Reproduce the data exactly. Omit no record.

--- Provided material Enclosed Below ---

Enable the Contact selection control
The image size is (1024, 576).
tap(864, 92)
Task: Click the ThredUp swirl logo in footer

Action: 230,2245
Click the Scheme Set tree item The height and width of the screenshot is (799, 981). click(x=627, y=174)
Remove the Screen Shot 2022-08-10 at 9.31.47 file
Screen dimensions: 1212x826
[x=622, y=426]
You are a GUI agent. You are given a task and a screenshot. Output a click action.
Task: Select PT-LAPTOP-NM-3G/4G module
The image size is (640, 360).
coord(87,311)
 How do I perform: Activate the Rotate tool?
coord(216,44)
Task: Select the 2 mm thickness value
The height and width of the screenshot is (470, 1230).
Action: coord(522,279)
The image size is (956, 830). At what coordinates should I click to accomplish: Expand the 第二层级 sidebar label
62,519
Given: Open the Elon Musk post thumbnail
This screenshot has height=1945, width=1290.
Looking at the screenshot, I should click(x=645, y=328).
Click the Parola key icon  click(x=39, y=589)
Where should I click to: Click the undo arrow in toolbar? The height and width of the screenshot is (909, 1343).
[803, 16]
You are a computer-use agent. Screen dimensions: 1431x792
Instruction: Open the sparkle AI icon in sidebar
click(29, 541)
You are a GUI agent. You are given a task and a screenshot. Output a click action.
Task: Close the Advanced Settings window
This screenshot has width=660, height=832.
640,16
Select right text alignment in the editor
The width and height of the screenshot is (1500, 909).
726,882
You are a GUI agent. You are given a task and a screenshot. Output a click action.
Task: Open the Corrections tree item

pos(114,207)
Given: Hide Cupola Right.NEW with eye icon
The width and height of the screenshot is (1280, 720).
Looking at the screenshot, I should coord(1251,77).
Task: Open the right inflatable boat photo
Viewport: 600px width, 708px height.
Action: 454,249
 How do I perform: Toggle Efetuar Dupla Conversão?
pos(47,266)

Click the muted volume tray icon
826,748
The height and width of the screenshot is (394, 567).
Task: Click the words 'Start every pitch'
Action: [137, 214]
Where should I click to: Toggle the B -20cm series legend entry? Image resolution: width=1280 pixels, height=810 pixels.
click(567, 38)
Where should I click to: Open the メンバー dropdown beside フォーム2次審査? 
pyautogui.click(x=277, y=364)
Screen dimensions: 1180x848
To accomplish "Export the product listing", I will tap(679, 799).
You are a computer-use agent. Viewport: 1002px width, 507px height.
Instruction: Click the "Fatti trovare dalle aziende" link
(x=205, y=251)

--- End of Enclosed Provided material ---

Written response
Enable the Contact selection control
The image size is (1024, 576).
tap(864, 92)
Task: Click the ThredUp swirl logo in footer

Action: 230,2245
Click the Scheme Set tree item The height and width of the screenshot is (799, 981). click(x=627, y=174)
Remove the Screen Shot 2022-08-10 at 9.31.47 file
Screen dimensions: 1212x826
[x=622, y=426]
You are a GUI agent. You are given a task and a screenshot. Output a click action.
Task: Select PT-LAPTOP-NM-3G/4G module
The image size is (640, 360).
coord(87,311)
 How do I perform: Activate the Rotate tool?
coord(216,44)
Task: Select the 2 mm thickness value
The height and width of the screenshot is (470, 1230).
Action: coord(522,279)
The image size is (956, 830). At what coordinates should I click to accomplish: Expand the 第二层级 sidebar label
62,519
Given: Open the Elon Musk post thumbnail
This screenshot has height=1945, width=1290.
Looking at the screenshot, I should click(x=645, y=328).
Click the Parola key icon  click(x=39, y=589)
Where should I click to: Click the undo arrow in toolbar? The height and width of the screenshot is (909, 1343).
[803, 16]
You are a computer-use agent. Screen dimensions: 1431x792
Instruction: Open the sparkle AI icon in sidebar
click(29, 541)
You are a GUI agent. You are given a task and a screenshot. Output a click action.
Task: Close the Advanced Settings window
This screenshot has width=660, height=832.
640,16
Select right text alignment in the editor
The width and height of the screenshot is (1500, 909).
726,882
You are a GUI agent. You are given a task and a screenshot. Output a click action.
Task: Open the Corrections tree item

pos(114,207)
Given: Hide Cupola Right.NEW with eye icon
The width and height of the screenshot is (1280, 720).
Looking at the screenshot, I should coord(1251,77).
Task: Open the right inflatable boat photo
Viewport: 600px width, 708px height.
Action: 454,249
 How do I perform: Toggle Efetuar Dupla Conversão?
pos(47,266)

Click the muted volume tray icon
826,748
The height and width of the screenshot is (394, 567).
Task: Click the words 'Start every pitch'
Action: [137, 214]
Where should I click to: Toggle the B -20cm series legend entry? Image resolution: width=1280 pixels, height=810 pixels.
click(567, 38)
Where should I click to: Open the メンバー dropdown beside フォーム2次審査? 
pyautogui.click(x=277, y=364)
Screen dimensions: 1180x848
To accomplish "Export the product listing", I will tap(679, 799).
You are a computer-use agent. Viewport: 1002px width, 507px height.
Instruction: Click the "Fatti trovare dalle aziende" link
(x=205, y=251)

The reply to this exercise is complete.